Can This Broken Robot Help Save Cisco Systems?
If you watched Sunday’s two conference-championship football games in the U.S. and paid any attention whatsoever to the commercials, there’s a good chance you saw the ad spot (embedded below) from Cisco Systems.
The spot depicts a batch of assembly-line robots busily building cars, as an instrumental version of the 1979 Gary Numan hit “Cars” plays happily. All is well until one of the robots experiences trouble and complains to the others, “I’m broken.” No problem, one of the others says, fixes his stricken comrade, and all is again well. Cue the voice-over, saying something about assembly lines that repair themselves. Then cue the corporate logo, aaaand … out.
The spot — which has exactly 100 percent less Ellen Page than the last series of Cisco TV ads — is part of a significant new advertising offensive that Cisco is launching today on television, in print and online. The TV spots will appear during the NCAA basketball games, the National Hockey League’s All-Star Skills Competition, and on CNBC and other business-oriented programming. However, it notably won’t appear during the Super Bowl.
Those robots will be seen again, disassembling and reassembling sections of certain Web sites as part of a series of “site takeovers,” including CNBC and The Street, among others.
The print portion is a six-page “manifesto” that explains ways that Cisco’s “Human Network” plays important and unexpected roles at banking companies and companies that sell chutney, and helps the National Basketball Association push its video around the world. The manifesto will appear in The Wall Street Journal (which, like this Web site, is owned by News Corp.), the Economist and the New York Times.

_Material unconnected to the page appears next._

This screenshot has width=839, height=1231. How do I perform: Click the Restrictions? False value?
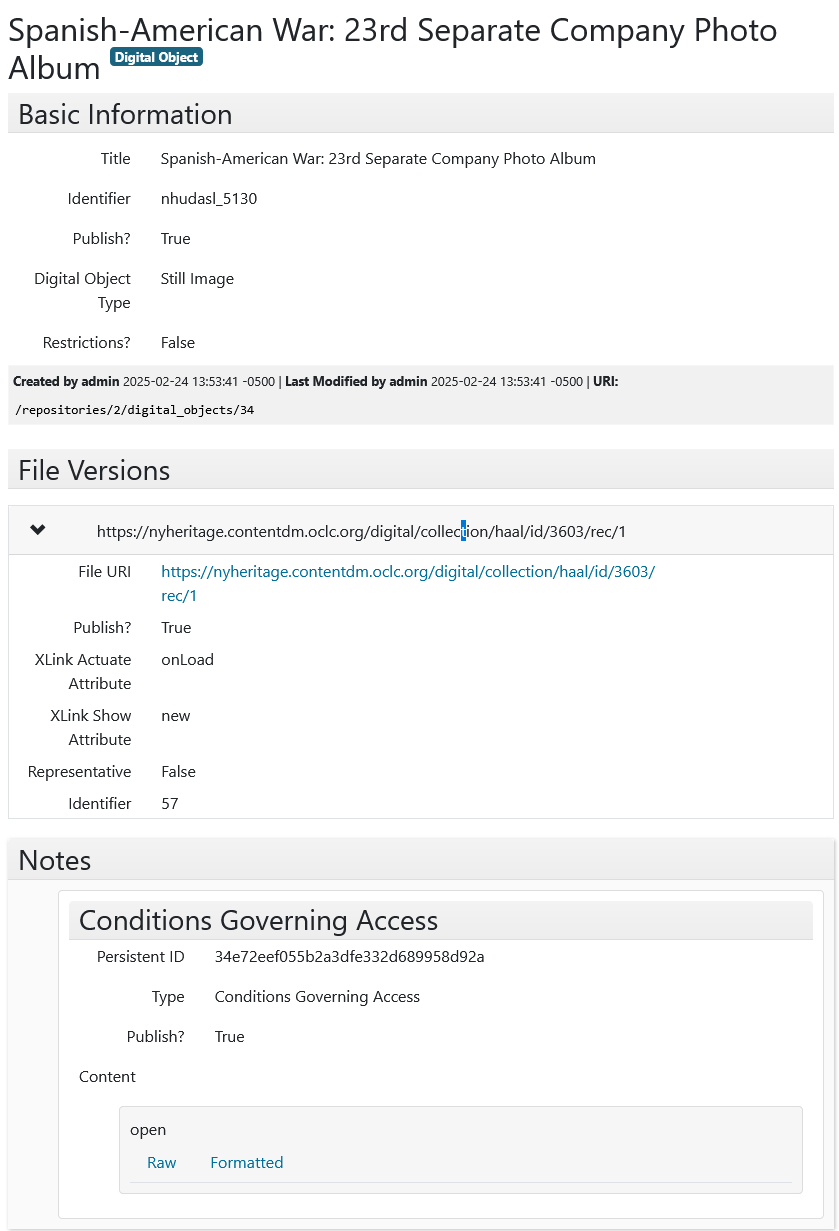[177, 342]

There will also be a social campaign via LinkedIn that goes after 140,000 C-level executives registered on that network. It will be the first time that embedded video will be used in a LinkedIn campaign. More TV ads will come later this year, as will localized versions of the campaign for international markets.
Last week, I talked with Blair Christie, Cisco’s chief marketing officer, who said that the manifesto in particular is about using the voice of its customers to show how Cisco’s technology can help companies do things they couldn’t do before. Of course, the point they’re supposed to get is that a Cisco intelligent network is what’s enabling them to do that.

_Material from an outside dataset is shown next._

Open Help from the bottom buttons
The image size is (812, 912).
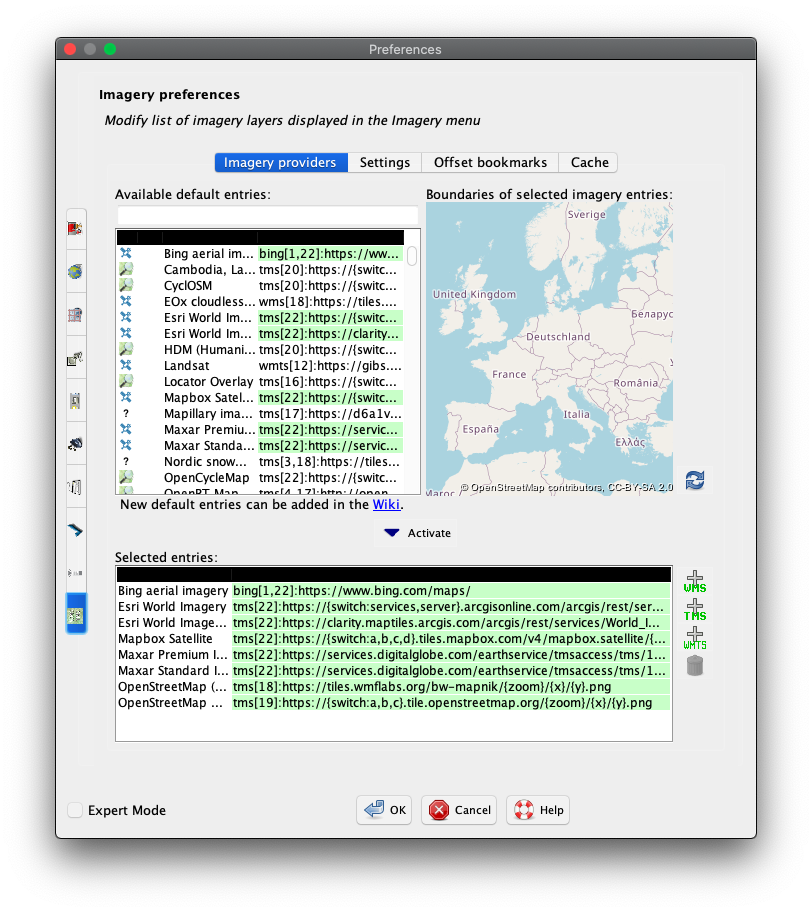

Christie says it’s all part of Cisco’s effort to simplify how it communicates about itself. There’s no more muddling of the message. There’s no more consumer division to eat into the perception that Cisco is anything but an enterprise- and service-provider-focused networking company, so no more need for cute ads that overdo awkward jokes about teleconferencing, or showing a giggly twentysomething woman in a virtual fitting room. Cisco is now about transforming how companies do what they do, either by doing it better, or seeing new opportunities. It’s a big message, and a tricky one to get across in 30 seconds during a football game.
I asked Christie about the state of Cisco’s brand before this campaign, and whether or not there were any perceived weaknesses, given its recent troubles, that this ad effort is meant to shore up. “There was actually a lot that was right with our brand,” she told me. “The opportunity we had was clear and simple. Our customer voice is our talent, and that’s what we’re showing, and it’s consistent with our strategy. We use our customers as a test bed, so why not use them as a reflection of our brand? It wasn’t rocket science. But it was the customer voice that was missing.”
Simplifying and streamlining are themes that Cisco is certainly acquainted with of late. It has been doing a lot of those, and indeed, even shrinking itself as part of a broad-based restructuring. The results of that effort are starting to show up in Cisco’s results.
Time will tell if this new advertising campaign will help Cisco effectively reintroduce itself to its core customers; fight off strong competitive thrusts from the likes of Hewlett-Packard, whose networking division marketed itself aggressively against Cisco in 2010; and perhaps press a perceived advantage against Juniper Networks, which has been having its own problems.
What I find notable, or maybe missing from the campaign, are recognizable names of customers doing innovative things. Yes, there’s the NBA, but in the print manifesto, who’s the bank that’s using Cisco’s video TelePresence to interact with customers? Who’s the small chutney company that turned “browsers into buyers”? And who’s the car company with such smart assembly-line robots? It’s a good message that, to my mind, could be made a lot more effective with more specific examples.
And while I grant it’s often difficult to get customers to agree to be named in ads like this — you could almost hear CEO John Chambers’s frustration about not being allowed to name a certain banking customer, about which he was obviously proud, on a recent conference call — the biggest networking company in the world shouldn’t have such a problem. It should be able to brag that this or that household-name bank is an enthusiastic Cisco customer, and that Cisco networks powered the manufacturing of that popular car everyone is talking about right now. That would add some real oomph, and really serve to remind potential customers that Cisco is still, despite its recent missteps, the networking world’s alpha dog.